Anabolic steroid use not widespread in UK - BHA

Mahmood Al Zarooni

The British Horseracing Authority says anabolic steroid use on racehorses in the United Kingdom is not widespread.

Newmarket trainer Gerard Butler faces a BHA inquiry after admitting his horses received banned steroids.

Last week, Godolphin trainer Mahmood Al Zarooni was given an eight-year suspension for doping offences.

But the BHA insisted: "On the evidence of our robust testing programme, there is no evidence to suggest the use of steroids is widespread within Britain."

The revelations that a second Newmarket trainer had admitted giving his horses banned steroids has prompted fears of a widening scandal, but the BHA is playing those concerns down.

"It is an unfortunate coincidence that these two independent investigations have come to light within a week of each other," added BHA spokesman Robin Mounsey.

"On the one hand, one involves a confession from a trainer regarding the knowing administration of anabolic steroids.

"The other, which is subject to an ongoing investigation, relates to a veterinary product the initial administration of which appears to have been recommended by a veterinary practice.

"Since 2006 and despite extensive testing, there have only been two cases where charges have been brought against a trainer for deliberate administration of steroids."

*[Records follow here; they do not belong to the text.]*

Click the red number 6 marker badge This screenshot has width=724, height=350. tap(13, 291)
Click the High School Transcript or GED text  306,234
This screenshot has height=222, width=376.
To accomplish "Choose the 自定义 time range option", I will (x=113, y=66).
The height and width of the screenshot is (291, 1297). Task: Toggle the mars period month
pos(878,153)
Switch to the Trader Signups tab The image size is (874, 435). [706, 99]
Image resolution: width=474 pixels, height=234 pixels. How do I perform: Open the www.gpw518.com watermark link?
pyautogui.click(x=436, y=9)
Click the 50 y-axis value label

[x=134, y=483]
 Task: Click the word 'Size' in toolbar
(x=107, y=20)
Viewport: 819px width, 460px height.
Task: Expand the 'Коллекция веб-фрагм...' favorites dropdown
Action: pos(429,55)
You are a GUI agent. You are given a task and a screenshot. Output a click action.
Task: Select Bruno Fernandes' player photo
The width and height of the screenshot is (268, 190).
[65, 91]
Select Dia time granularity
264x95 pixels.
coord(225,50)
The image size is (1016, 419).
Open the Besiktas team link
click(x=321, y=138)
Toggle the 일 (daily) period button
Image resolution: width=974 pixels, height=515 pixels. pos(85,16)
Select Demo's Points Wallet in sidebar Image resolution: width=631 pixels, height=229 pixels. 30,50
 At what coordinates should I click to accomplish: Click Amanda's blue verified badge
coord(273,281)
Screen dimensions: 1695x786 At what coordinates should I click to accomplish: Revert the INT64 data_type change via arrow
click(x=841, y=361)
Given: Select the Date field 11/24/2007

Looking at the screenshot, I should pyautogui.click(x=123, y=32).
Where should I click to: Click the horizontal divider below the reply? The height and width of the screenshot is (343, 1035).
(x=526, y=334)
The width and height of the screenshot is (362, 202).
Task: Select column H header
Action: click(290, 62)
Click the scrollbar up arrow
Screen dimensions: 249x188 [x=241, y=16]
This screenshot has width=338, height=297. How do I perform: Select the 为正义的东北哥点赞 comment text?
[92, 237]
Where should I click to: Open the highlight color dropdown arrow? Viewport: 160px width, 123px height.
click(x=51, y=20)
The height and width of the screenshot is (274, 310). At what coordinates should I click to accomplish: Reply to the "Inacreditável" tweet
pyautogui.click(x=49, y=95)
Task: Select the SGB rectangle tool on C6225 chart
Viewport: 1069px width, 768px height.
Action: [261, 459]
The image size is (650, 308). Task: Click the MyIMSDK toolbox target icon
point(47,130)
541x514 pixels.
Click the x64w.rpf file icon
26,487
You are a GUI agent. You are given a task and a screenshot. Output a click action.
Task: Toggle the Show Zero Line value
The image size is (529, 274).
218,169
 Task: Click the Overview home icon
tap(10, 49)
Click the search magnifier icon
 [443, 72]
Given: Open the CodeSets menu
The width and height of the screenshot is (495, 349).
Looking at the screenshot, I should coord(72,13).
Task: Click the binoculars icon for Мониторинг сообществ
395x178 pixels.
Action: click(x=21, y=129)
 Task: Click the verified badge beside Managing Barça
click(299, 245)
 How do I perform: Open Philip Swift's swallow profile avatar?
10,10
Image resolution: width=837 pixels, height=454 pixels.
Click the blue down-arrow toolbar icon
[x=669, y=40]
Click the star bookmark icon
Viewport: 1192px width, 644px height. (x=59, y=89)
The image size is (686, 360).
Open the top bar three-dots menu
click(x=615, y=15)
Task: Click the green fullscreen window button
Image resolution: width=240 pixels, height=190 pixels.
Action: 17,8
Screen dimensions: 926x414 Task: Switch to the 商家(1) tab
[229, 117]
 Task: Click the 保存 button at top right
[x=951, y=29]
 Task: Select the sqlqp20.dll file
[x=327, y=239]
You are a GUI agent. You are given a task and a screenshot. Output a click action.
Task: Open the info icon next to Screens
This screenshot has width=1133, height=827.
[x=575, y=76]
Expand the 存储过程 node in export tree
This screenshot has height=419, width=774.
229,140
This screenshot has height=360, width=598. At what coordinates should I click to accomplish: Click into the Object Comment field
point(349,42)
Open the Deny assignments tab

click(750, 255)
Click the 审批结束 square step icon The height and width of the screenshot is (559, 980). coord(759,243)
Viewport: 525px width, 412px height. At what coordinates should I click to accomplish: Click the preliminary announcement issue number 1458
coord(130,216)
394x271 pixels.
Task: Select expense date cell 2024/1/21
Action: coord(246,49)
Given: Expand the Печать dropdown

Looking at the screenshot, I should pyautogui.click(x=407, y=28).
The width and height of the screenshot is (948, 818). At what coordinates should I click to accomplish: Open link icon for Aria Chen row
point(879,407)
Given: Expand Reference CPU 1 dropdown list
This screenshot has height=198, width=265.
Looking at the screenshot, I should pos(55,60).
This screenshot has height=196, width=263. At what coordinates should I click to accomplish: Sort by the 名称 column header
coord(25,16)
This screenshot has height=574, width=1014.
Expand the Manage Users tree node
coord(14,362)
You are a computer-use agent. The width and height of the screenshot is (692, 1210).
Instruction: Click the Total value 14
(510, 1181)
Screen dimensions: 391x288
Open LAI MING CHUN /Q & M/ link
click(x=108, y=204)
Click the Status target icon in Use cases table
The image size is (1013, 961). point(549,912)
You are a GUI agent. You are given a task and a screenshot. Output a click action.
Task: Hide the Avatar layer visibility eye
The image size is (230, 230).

Nine horses at trainer Butler's Newmarket stable are understood to have tested positive for anabolic steroids following a BHA visit on 20 February.

Butler, who was born in Ireland and picked up experience at top training yards around the world before settling at Egerton House Stables in Newmarket five years ago. has about 30 horses at his yard and it is believed nearly all of them were tested.

The 47-year-old has claimed that more than 100 horses in Newmarket have been administered the product, called Sungate, which has sparked a second BHA steroids inquiry.

"The Gerard Butler investigation is ongoing. We are looking at how this product has been distributed," added Mounsey.

On Monday, officials began the process of testing the remaining 150 Godolphin-owned horses, formerly trained by Al Zarooni, at Moulton Paddocks stable in Newmarket.

Al Zarooni was banned for eight years after 11 of his horses tested positive for anabolic steroids. He also admitted doping another four.

The results of these latest tests are not expected until early May.